Die kontroverse Diskussion um die Erstwahlmittel in der Hochdrucktherapie wurde in den vergangenden Jahren in nationalen und internationalen Leitlinien zunehmend zu Gunsten der neuen Antihypertensiva entschieden. Einzig die Alphablocker sind nach Abbruch des ALLHAT-Studienarms mit Doxazosin aus der Reihe der Erstwahlmittel gestrichen worden. Die deutsche Hochdruckliga stellt inzwischen sogar die unzureichend geprüften AT-II-Antagonisten gleichrangig auf die erste Stufe (a-t 2002; 33: 109-10).8

In Deutschland sind die ACE-Hemmer die mit Abstand meist verordneten Antihypertensiva. ACE-Hemmer und Kalziumantagonisten werden insgesamt etwa 20% häufiger verschrieben als Diuretika und Betablocker zusammen. Den prozentual größten Zuwachs gab es 2001 bei den Angiotensin-II- Antagonisten.9 Vor dem Hintergrund der ALLHAT-Ergebnisse bedeutet diese Verordnungspraxis nicht nur eine immense Geldverschwendung (a-t 2001; 32: 77-9), sondern vor allem auch ein deutliches Qualitätsdefizit mit erhöhtem Komplikationsrisiko für die Patienten, das sich durch konsequente Verwendung von Diuretika als Erstwahlmittel vermeiden ließe. In den USA werden die verschwendeten Gelder auf jährlich 3 Milliarden Dollar geschätzt,3 die vermeidbaren Komplikationen auf 60.000 pro Jahr.10

 Das Diuretikum Chlortalidon (HYGROTON) schützt nach der ALLHAT- Studie besser vor kardio- und zerebrovaskulären Folgeerkrankungen des Bluthochdrucks als der Alphablocker Doxazosin (CARDULAR u.a.), der Kalziumantagonist Amlodipin (NORVASC) oder der ACE-Hemmer Lisinopril (ACERBON u.a.).

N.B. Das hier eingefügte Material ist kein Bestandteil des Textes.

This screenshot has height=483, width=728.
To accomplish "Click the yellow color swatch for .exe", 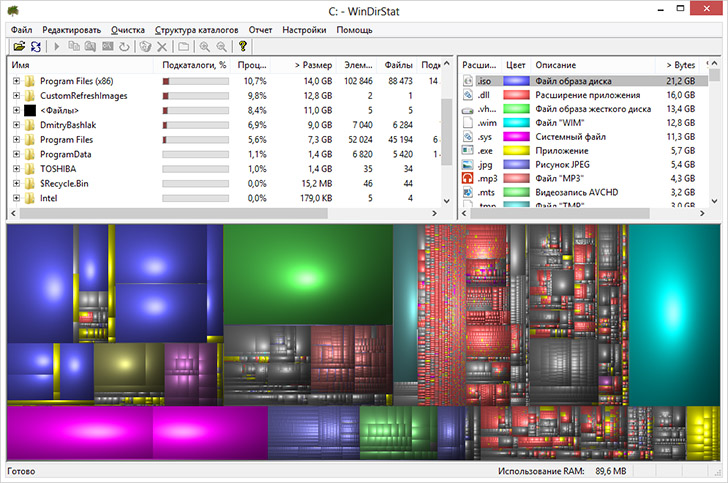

 Metabolische Veränderungen wie Anstieg von Blutzucker und Cholesterin unter Chlortalidon haben keinen negativen Einfluss auf die Morbidität und Mortalität der Hochdruckpatienten.

 Auf Grund der bisherigen umfangreichen positiven Dokumentation und der jetzt vorgelegten Daten muss niedrig dosiertes Chlortalidon als wirksamster, sicherster und verträglichster blutdrucksenkender Wirkstoff gelten. Chlortalidon und Thiaziddiuretika, deren Nutzen bei Bluthochdruck insgesamt am besten belegt ist, sind daher als Mittel der ersten Wahl allen anderen Antihypertensiva vorzuziehen.

 Die ALLHAT-Ergebnisse belegen, dass Blutdrucksenkung nicht gleich Blutdrucksenkung ist, sondern der Art des verwendeten Wirkstoffes eine prognostische Bedeutung zukommt.11

 Es gibt hierzulande kein niedrig dosiertes Monopräparat mit 12,5 mg Chlortalidon. In einem Land mit 50.000 Medikamenten ist dies ein Skandal.